### RECORDS PROVIDED:
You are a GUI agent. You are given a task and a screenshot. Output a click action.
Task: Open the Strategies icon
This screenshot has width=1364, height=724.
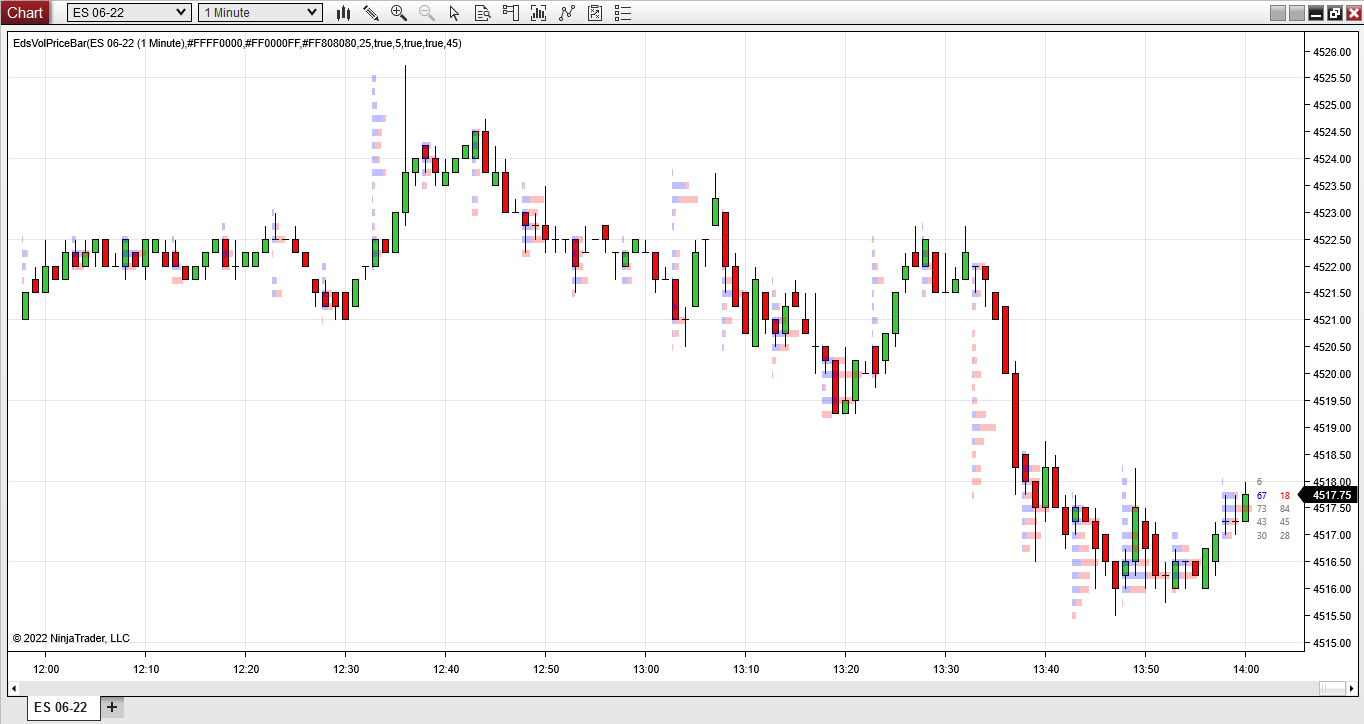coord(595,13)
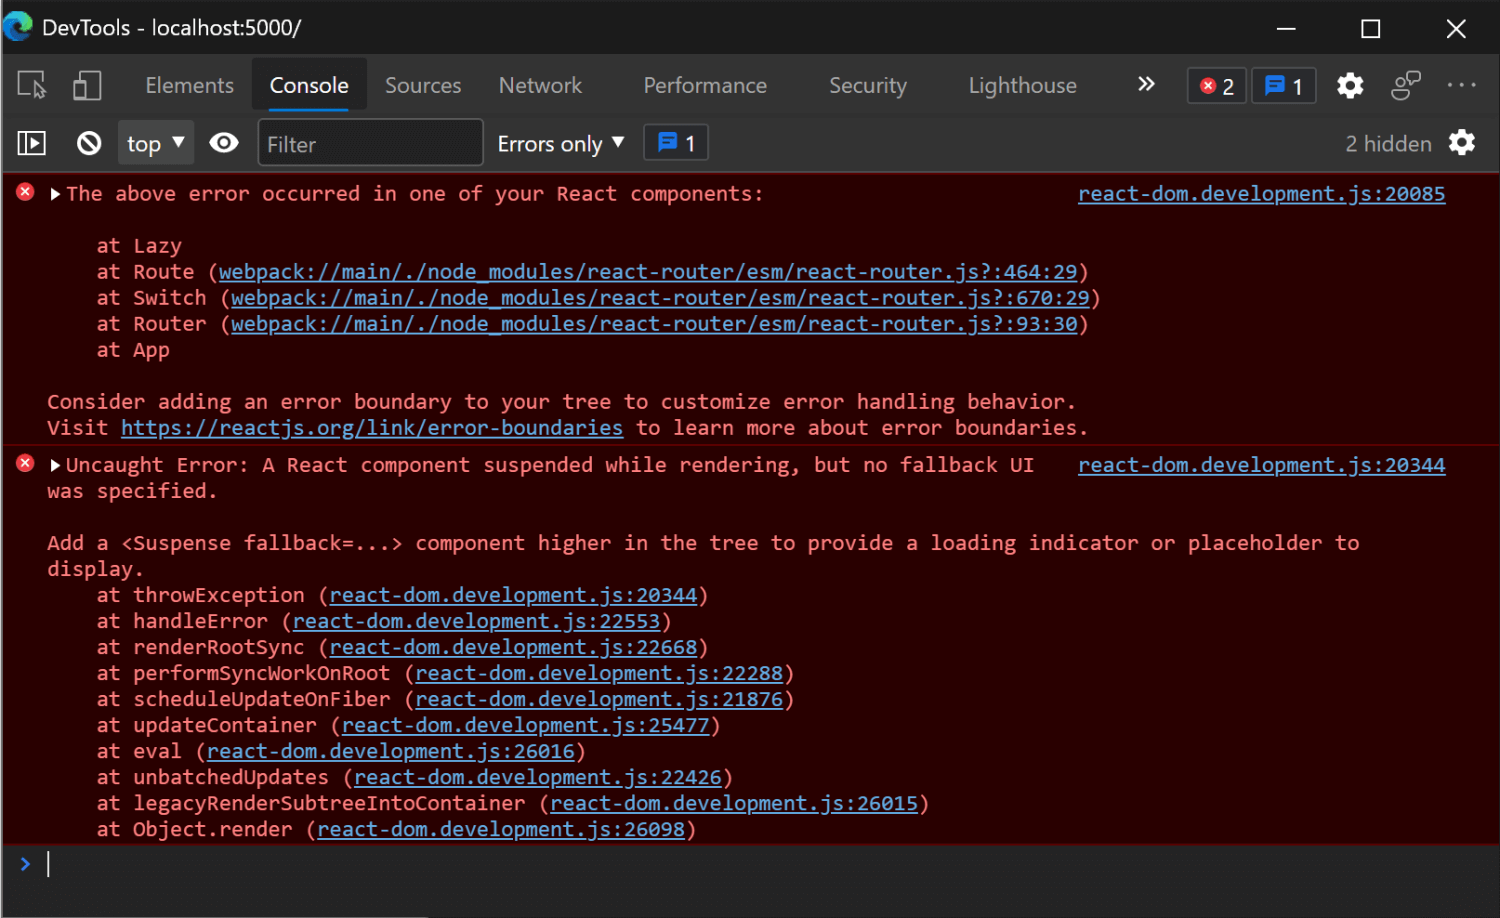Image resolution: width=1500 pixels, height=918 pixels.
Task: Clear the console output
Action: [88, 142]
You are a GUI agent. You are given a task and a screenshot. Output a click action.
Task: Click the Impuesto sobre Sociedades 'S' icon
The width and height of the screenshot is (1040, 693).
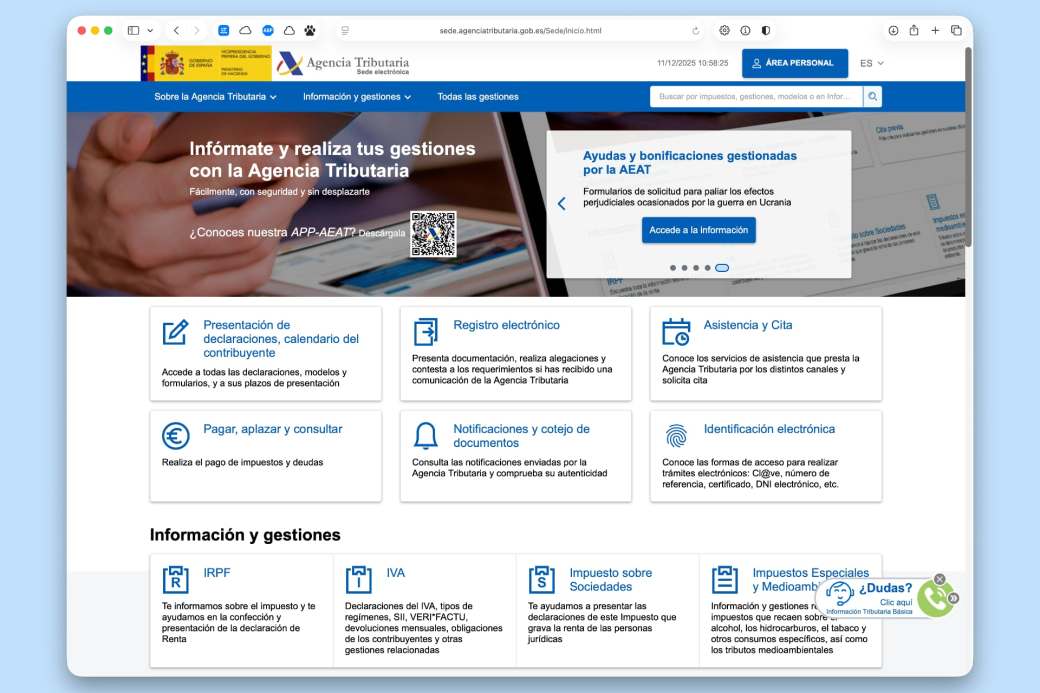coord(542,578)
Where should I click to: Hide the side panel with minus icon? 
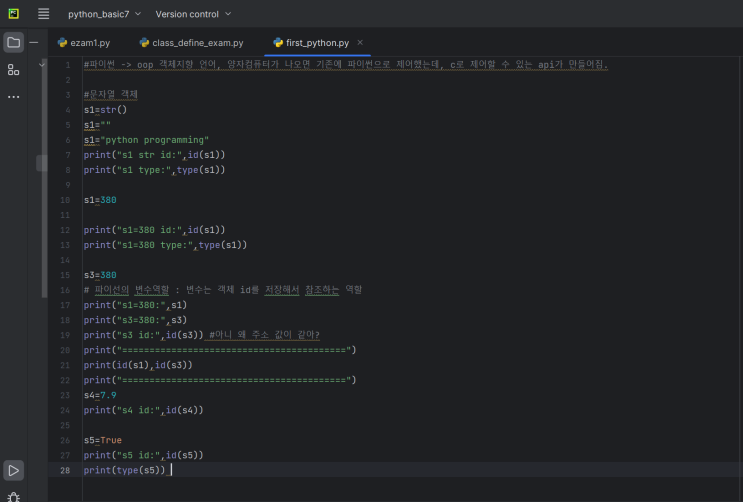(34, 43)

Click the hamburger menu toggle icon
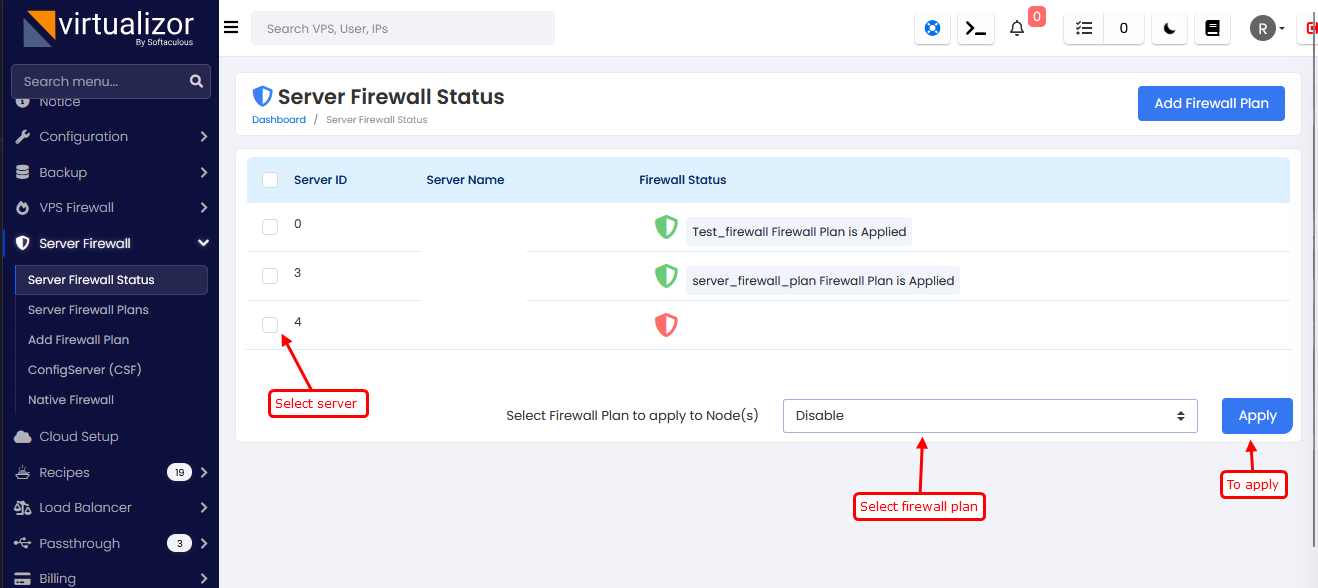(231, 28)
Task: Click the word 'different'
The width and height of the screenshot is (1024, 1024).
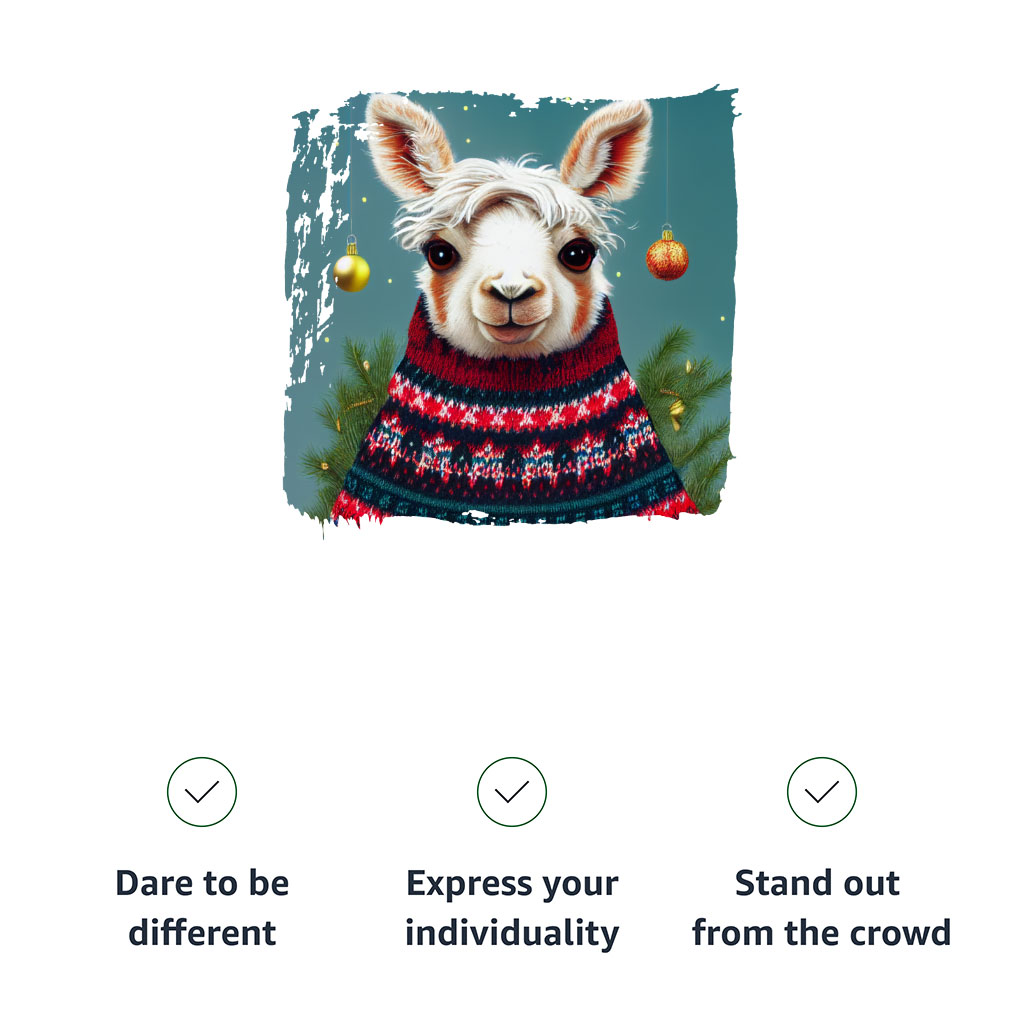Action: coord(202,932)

### AIM OF THE TASK:
Please write out all of the entries above word for word, leaving out the pictures.

### OUTPUT BELOW:
You are a GUI agent. You are given a task and a screenshot. Output a click action.
Task: Open the Strategies icon
This screenshot has width=1364, height=724.
coord(595,13)
Image resolution: width=1500 pixels, height=918 pixels.
Task: Clear the console output
Action: [88, 142]
You are a GUI agent. You are given a task and a screenshot. Output a click action.
Task: Click the Impuesto sobre Sociedades 'S' icon
The width and height of the screenshot is (1040, 693).
coord(542,578)
Where should I click to: Hide the side panel with minus icon? 
(34, 43)

Click the hamburger menu toggle icon
(231, 28)
Task: Click the word 'different'
The width and height of the screenshot is (1024, 1024).
Action: coord(202,932)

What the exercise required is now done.